Key Points:
- Alphabet and Amazon reported $53 billion in “other income” during the first quarter of 2026.
- Private equity investments contributed to nearly 60% of the first-quarter income for Alphabet and Amazon combined.
- Microsoft holds a massive 27% equity stake in OpenAI’s for-profit business following a recent restructuring.
- Amazon currently owns an estimated 15% to 20% stake in the rising artificial intelligence startup Anthropic.
The incredible financial numbers reported by Big Tech companies might look spectacular on the surface, but looking deeper reveals a very different story. The overall quality of recent Big Tech earnings may not matter much right now, as retail investors are completely swept up in the artificial intelligence boom. The hype surrounding new software and smart chatbots seems to blind the market to the actual underlying math driving the massive quarterly reports.
In the near future, investors will inevitably start questioning how strong these Big Tech earnings really are. Right now, the massive profits reported by technology giants are heavily boosted by the rising valuations of their financial stakes in private, smaller tech players. It creates a wild situation of circularity in investing, where massive public companies pump money into small private startups, and then use the growing value of those same startups to inflate their own quarterly profit numbers.

--*--

-- EXERCISE PROMPT --
Reproduce the portion of the Big Tech earnings passage that opens with the words containing "- Private equity" and closes with "a recent restructuring.". The lines that come next are separate material with no connection to the Big Tech earnings passage.

-- Stored records --

--*--

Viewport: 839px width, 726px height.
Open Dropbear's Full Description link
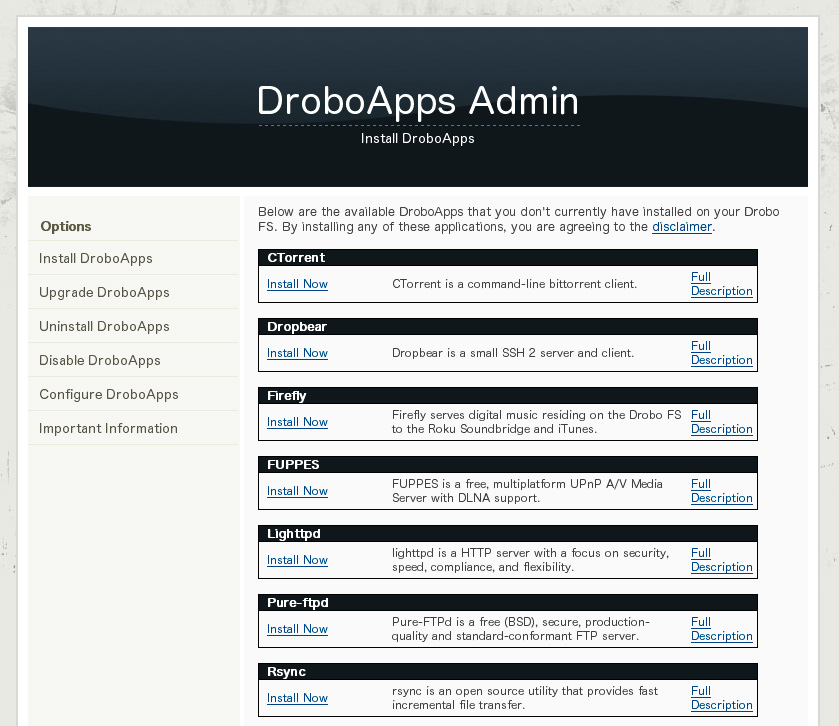point(720,353)
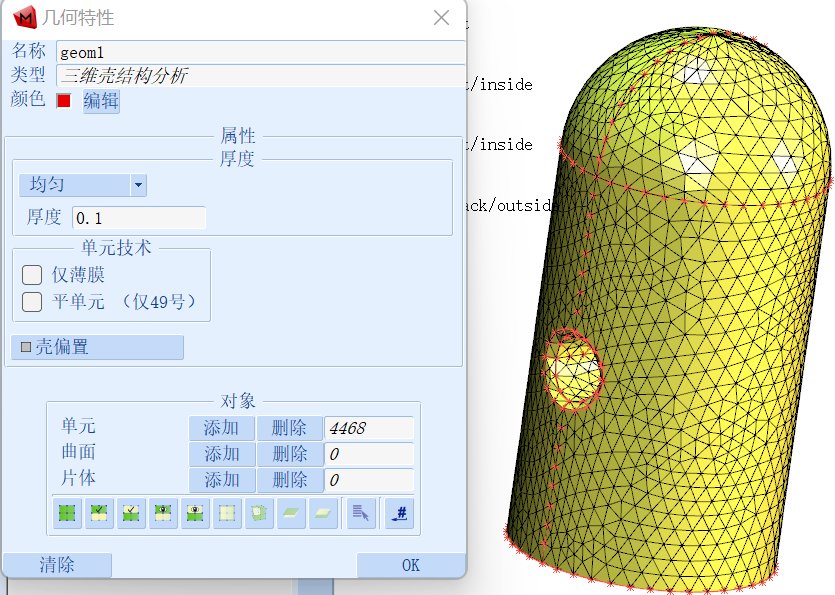Click the 添加 button for 单元

[221, 428]
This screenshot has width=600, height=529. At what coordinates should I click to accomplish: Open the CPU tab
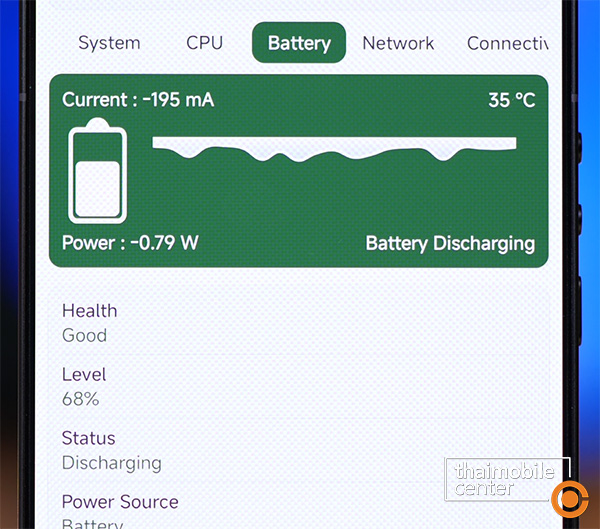(204, 43)
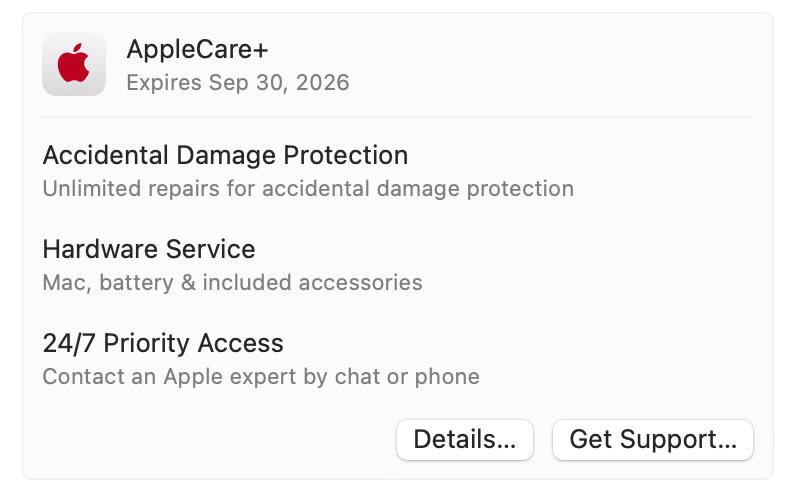Select the Accidental Damage Protection heading
This screenshot has width=798, height=492.
point(225,155)
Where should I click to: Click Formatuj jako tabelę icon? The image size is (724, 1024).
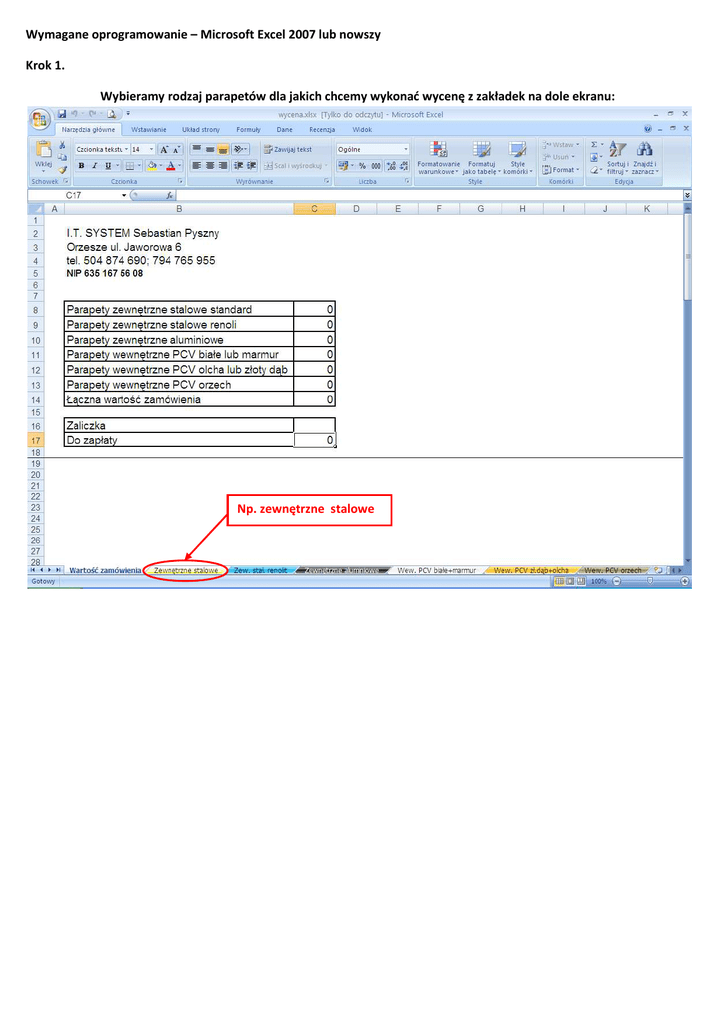pyautogui.click(x=481, y=151)
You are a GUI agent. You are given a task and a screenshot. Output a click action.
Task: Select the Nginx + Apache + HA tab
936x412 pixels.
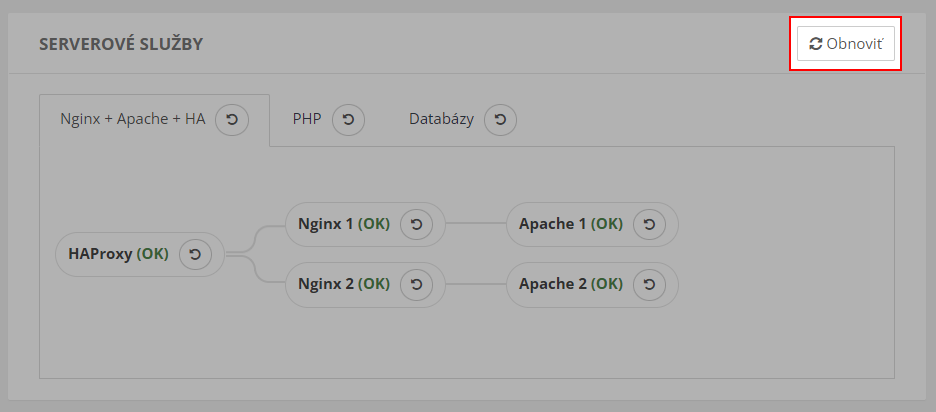[x=132, y=119]
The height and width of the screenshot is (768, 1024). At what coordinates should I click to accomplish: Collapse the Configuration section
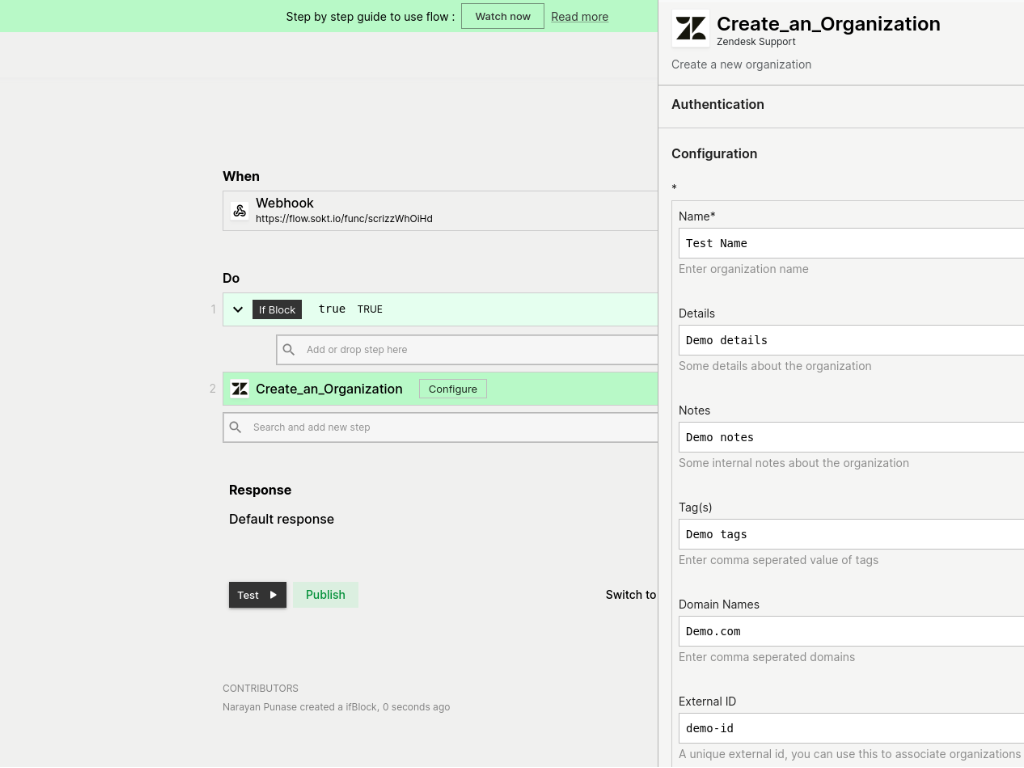point(714,153)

--*--

-- WRITTEN REPLY --
- Private equity investments contributed to nearly 60% of the first-quarter income for Alphabet and Amazon combined.
- Microsoft holds a massive 27% equity stake in OpenAI’s for-profit business following a recent restructuring.